(Stored data)
════════════════════

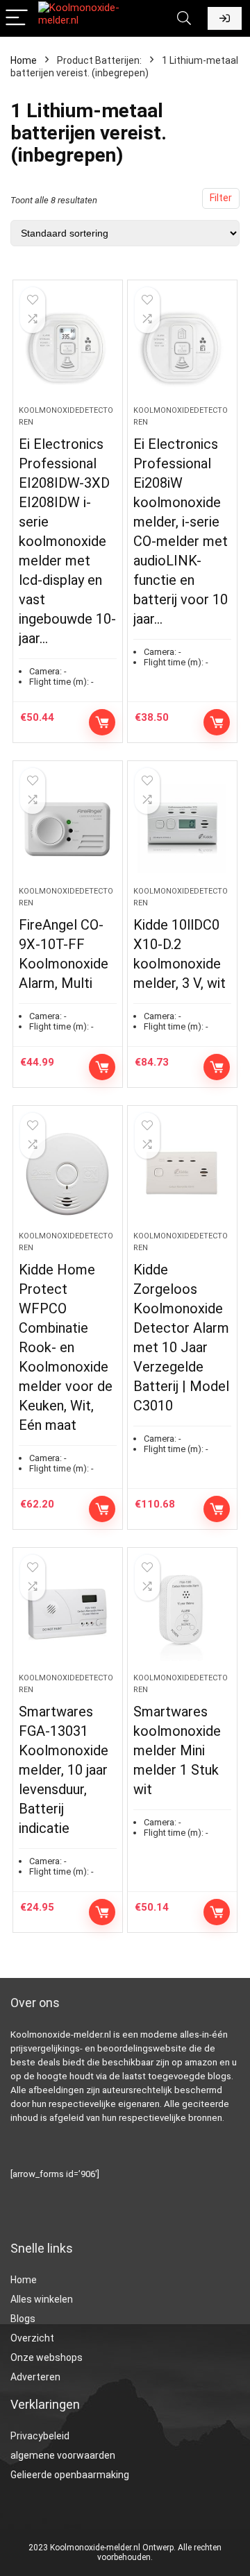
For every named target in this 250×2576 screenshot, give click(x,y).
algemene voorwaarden (62, 2455)
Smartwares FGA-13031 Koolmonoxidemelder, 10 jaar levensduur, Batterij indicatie (63, 1769)
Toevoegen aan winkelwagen (102, 722)
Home (23, 60)
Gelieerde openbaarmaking (69, 2474)
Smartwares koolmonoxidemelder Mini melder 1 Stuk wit (177, 1750)
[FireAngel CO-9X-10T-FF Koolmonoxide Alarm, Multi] (67, 829)
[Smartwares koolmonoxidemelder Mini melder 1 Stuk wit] (182, 1616)
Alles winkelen (41, 2299)
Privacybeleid (39, 2435)
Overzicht (32, 2338)
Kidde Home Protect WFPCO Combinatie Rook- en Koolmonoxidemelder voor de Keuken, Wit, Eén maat (65, 1347)
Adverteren (35, 2376)
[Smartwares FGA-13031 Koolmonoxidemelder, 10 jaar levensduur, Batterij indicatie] (67, 1616)
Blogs (22, 2318)
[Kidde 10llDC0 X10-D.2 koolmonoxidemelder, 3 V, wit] (182, 829)
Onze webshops (46, 2357)
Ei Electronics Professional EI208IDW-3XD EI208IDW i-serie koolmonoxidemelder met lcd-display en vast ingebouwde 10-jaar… (67, 541)
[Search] (184, 18)
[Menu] (16, 18)
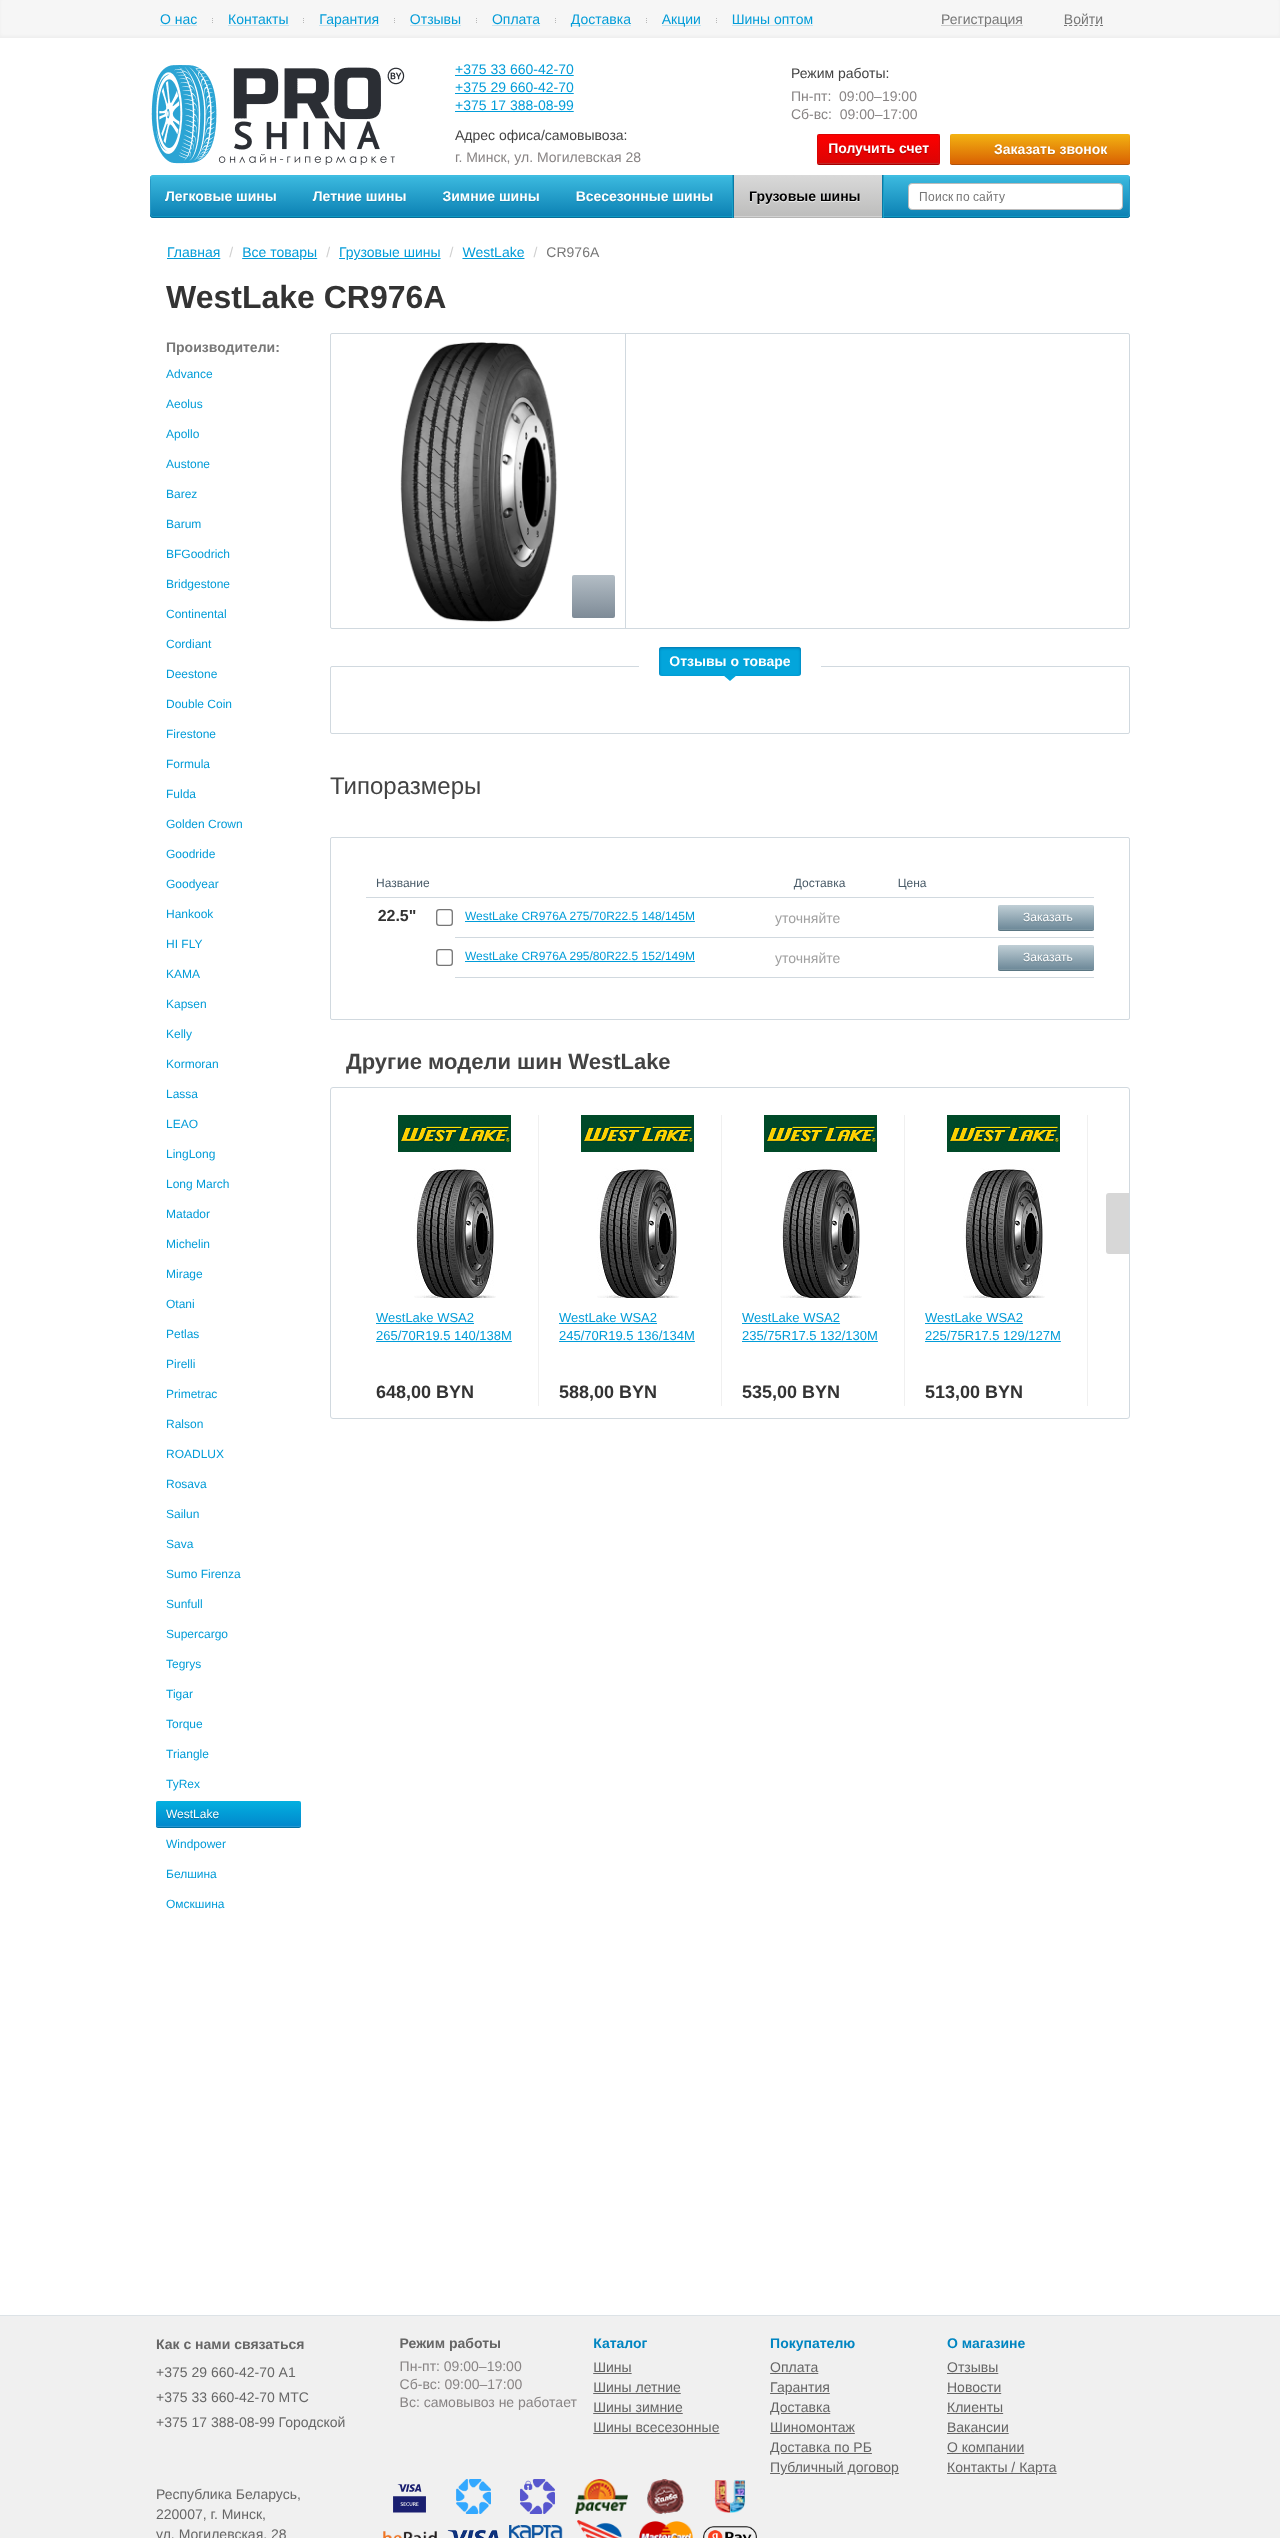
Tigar (179, 1694)
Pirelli (180, 1364)
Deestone (191, 674)
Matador (188, 1214)
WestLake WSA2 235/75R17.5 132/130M (810, 1326)
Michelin (188, 1244)
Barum (183, 524)
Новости (974, 2387)
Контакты (258, 19)
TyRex (183, 1784)
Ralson (184, 1424)
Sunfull (184, 1604)
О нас (178, 19)
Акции (681, 19)
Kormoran (192, 1064)
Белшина (191, 1874)
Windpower (196, 1844)
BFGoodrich (198, 554)
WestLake (192, 1814)
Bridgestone (198, 584)
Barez (181, 494)
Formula (188, 764)
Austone (188, 464)
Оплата (516, 19)
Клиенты (975, 2407)
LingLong (190, 1154)
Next (1117, 1223)
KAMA (183, 974)
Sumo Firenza (203, 1574)
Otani (180, 1304)
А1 (226, 2372)
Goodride (190, 854)
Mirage (184, 1274)
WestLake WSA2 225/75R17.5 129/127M (993, 1326)
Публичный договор (834, 2467)
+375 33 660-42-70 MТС (232, 2397)
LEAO (182, 1124)
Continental (196, 614)
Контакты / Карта (1002, 2467)
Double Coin (199, 704)
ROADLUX (195, 1454)
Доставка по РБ (821, 2447)
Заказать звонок (1050, 149)
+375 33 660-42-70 (514, 69)
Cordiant (188, 644)
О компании (985, 2447)
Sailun (182, 1514)
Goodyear (192, 884)
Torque (184, 1724)
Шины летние (637, 2387)
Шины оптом (772, 19)
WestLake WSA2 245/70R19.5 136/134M (627, 1326)
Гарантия (349, 19)
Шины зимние (638, 2407)
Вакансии (978, 2427)
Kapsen (186, 1004)
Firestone (191, 734)
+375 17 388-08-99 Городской (250, 2422)
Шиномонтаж (812, 2427)
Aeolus (184, 404)
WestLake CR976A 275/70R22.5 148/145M (580, 916)
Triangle (187, 1754)
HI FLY (184, 944)
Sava (179, 1544)
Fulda (181, 794)
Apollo (182, 434)
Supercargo (197, 1634)
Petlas (182, 1334)
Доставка (601, 19)
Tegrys (183, 1664)
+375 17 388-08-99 (514, 105)
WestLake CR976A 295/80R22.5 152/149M (580, 956)
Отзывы (435, 19)
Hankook (189, 914)
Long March (197, 1184)
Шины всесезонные (656, 2427)
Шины (612, 2367)
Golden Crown (204, 824)
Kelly (179, 1034)
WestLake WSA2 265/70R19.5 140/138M (444, 1326)
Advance (189, 374)
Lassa (182, 1094)
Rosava (186, 1484)
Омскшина (195, 1904)
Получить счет (878, 148)
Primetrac (191, 1394)
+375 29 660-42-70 (514, 87)
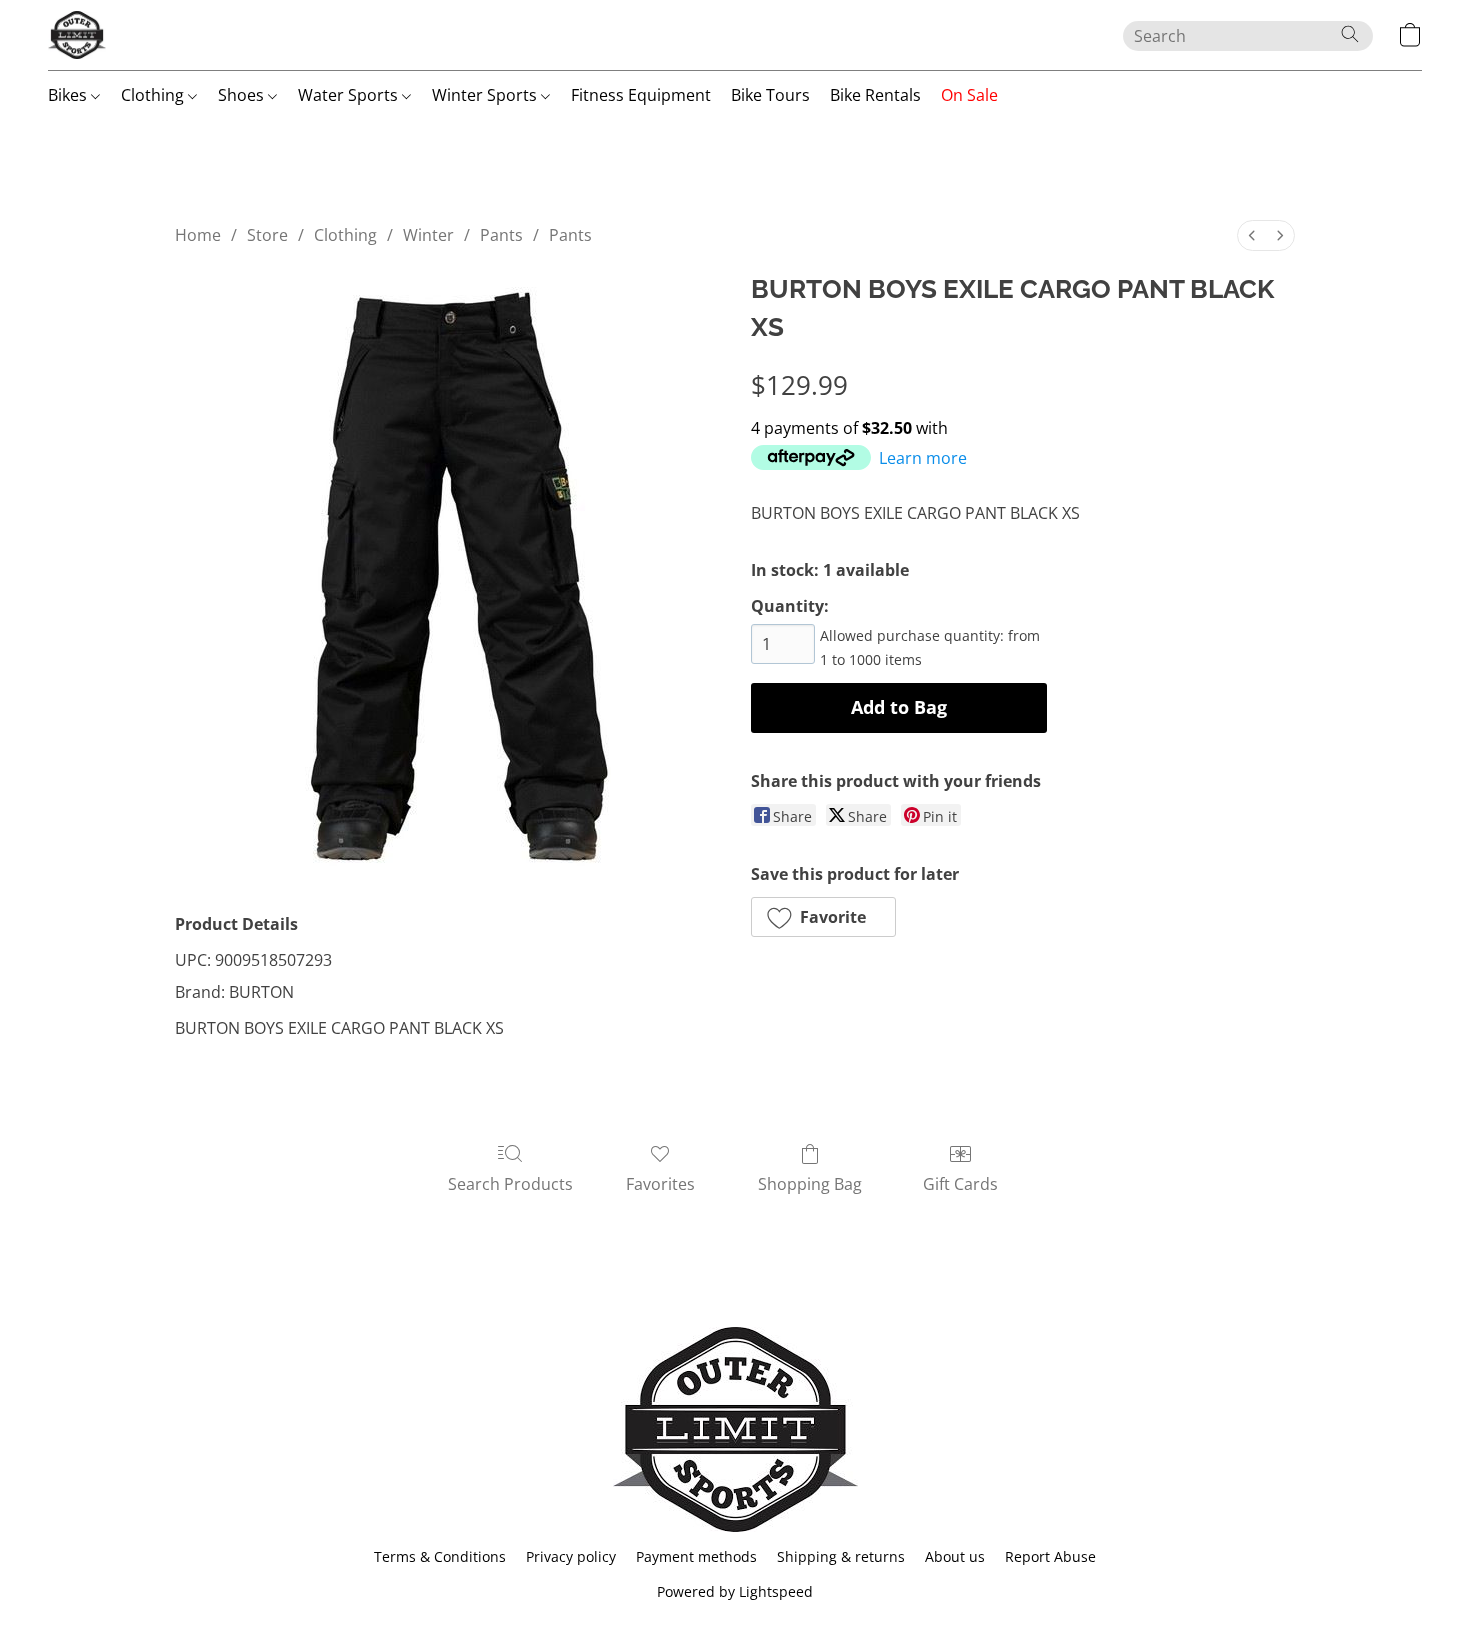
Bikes (69, 95)
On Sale (969, 95)
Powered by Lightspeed (735, 1591)
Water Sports (350, 95)
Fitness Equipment (641, 95)
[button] (77, 35)
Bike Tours (770, 95)
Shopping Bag (810, 1184)
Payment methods (696, 1556)
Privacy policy (571, 1556)
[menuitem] (1252, 235)
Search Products (510, 1184)
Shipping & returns (841, 1556)
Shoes (243, 95)
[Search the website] (1350, 34)
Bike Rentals (875, 95)
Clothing (154, 95)
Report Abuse (1050, 1556)
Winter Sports (486, 95)
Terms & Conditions (440, 1556)
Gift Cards (960, 1184)
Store (267, 235)
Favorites (660, 1184)
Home (198, 235)
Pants (501, 235)
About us (955, 1556)
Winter (428, 235)
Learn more (923, 458)
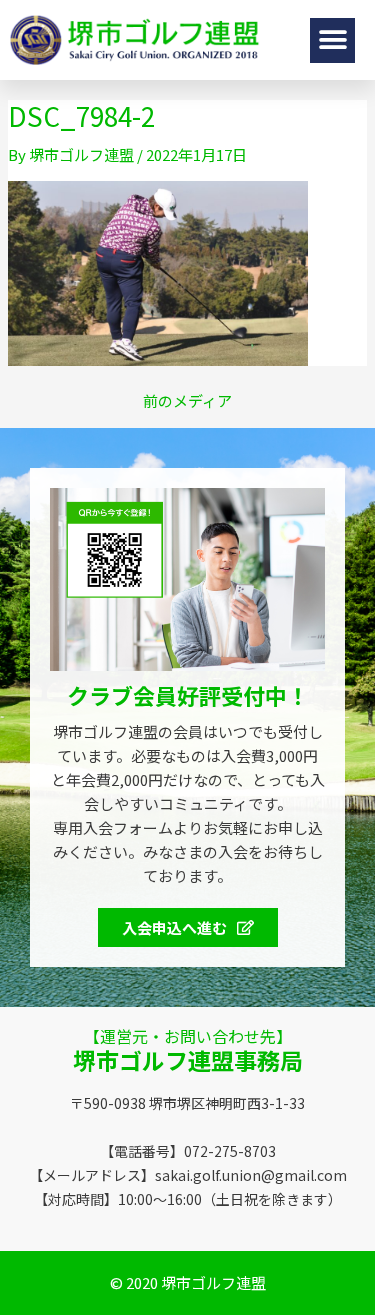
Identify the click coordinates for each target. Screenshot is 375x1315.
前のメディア (187, 400)
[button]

════════════════════

• Task prompt
Leave the pictures out, and transcribe exactly the lines above starting at the one that contains "Sunfull (184, 1604)" and ending at the one that contains "Pants (501, 235)".

• Solution to this task
Sunfull (184, 1604)
О нас (178, 19)
Акции (681, 19)
Kormoran (192, 1064)
Белшина (191, 1874)
Windpower (196, 1844)
BFGoodrich (198, 554)
WestLake (192, 1814)
Bridgestone (198, 584)
Barez (181, 494)
Formula (188, 764)
Austone (188, 464)
Оплата (516, 19)
Клиенты (975, 2407)
LingLong (190, 1154)
Next (1117, 1223)
KAMA (183, 974)
Sumo Firenza (203, 1574)
Otani (180, 1304)
А1 (226, 2372)
Goodride (190, 854)
Mirage (184, 1274)
WestLake WSA2 225/75R17.5 129/127M (993, 1326)
Публичный договор (834, 2467)
+375 33 660-42-70 MТС (232, 2397)
LEAO (182, 1124)
Continental (196, 614)
Контакты / Карта (1002, 2467)
Double Coin (199, 704)
ROADLUX (195, 1454)
Доставка по РБ (821, 2447)
Заказать звонок (1050, 149)
+375 33 660-42-70 (514, 69)
Cordiant (188, 644)
О компании (985, 2447)
Sailun (182, 1514)
Goodyear (192, 884)
Torque (184, 1724)
Шины летние (637, 2387)
Шины оптом (772, 19)
WestLake WSA2 245/70R19.5 136/134M (627, 1326)
Гарантия (349, 19)
Шины зимние (638, 2407)
Вакансии (978, 2427)
Kapsen (186, 1004)
Firestone (191, 734)
+375 17 388-08-99 Городской (250, 2422)
Шиномонтаж (812, 2427)
Aeolus (184, 404)
WestLake CR976A 275/70R22.5 148/145M (580, 916)
Triangle (187, 1754)
HI FLY (184, 944)
Sava (179, 1544)
Fulda (181, 794)
Apollo (182, 434)
Supercargo (197, 1634)
Petlas (182, 1334)
Доставка (601, 19)
Tegrys (183, 1664)
+375 17 388-08-99 (514, 105)
WestLake CR976A 295/80R22.5 152/149M (580, 956)
Отзывы (435, 19)
Hankook (189, 914)
Long March (197, 1184)
Шины всесезонные (656, 2427)
Шины (612, 2367)
Golden Crown (204, 824)
Kelly (179, 1034)
WestLake WSA2 265/70R19.5 140/138M (444, 1326)
Advance (189, 374)
Lassa (182, 1094)
Rosava (186, 1484)
Омскшина (195, 1904)
Получить счет (878, 148)
Primetrac (191, 1394)
+375 29 660-42-70 (514, 87)
Bikes (69, 95)
On Sale (969, 95)
Powered by Lightspeed (735, 1591)
Water Sports (350, 95)
Fitness Equipment (641, 95)
[button] (77, 35)
Bike Tours (770, 95)
Shopping Bag (810, 1184)
Payment methods (696, 1556)
Privacy policy (571, 1556)
[menuitem] (1252, 235)
Search Products (510, 1184)
Shipping & returns (841, 1556)
Shoes (243, 95)
[Search the website] (1350, 34)
Bike Rentals (875, 95)
Clothing (154, 95)
Report Abuse (1050, 1556)
Winter Sports (486, 95)
Terms & Conditions (440, 1556)
Gift Cards (960, 1184)
Store (267, 235)
Favorites (660, 1184)
Home (198, 235)
Pants (501, 235)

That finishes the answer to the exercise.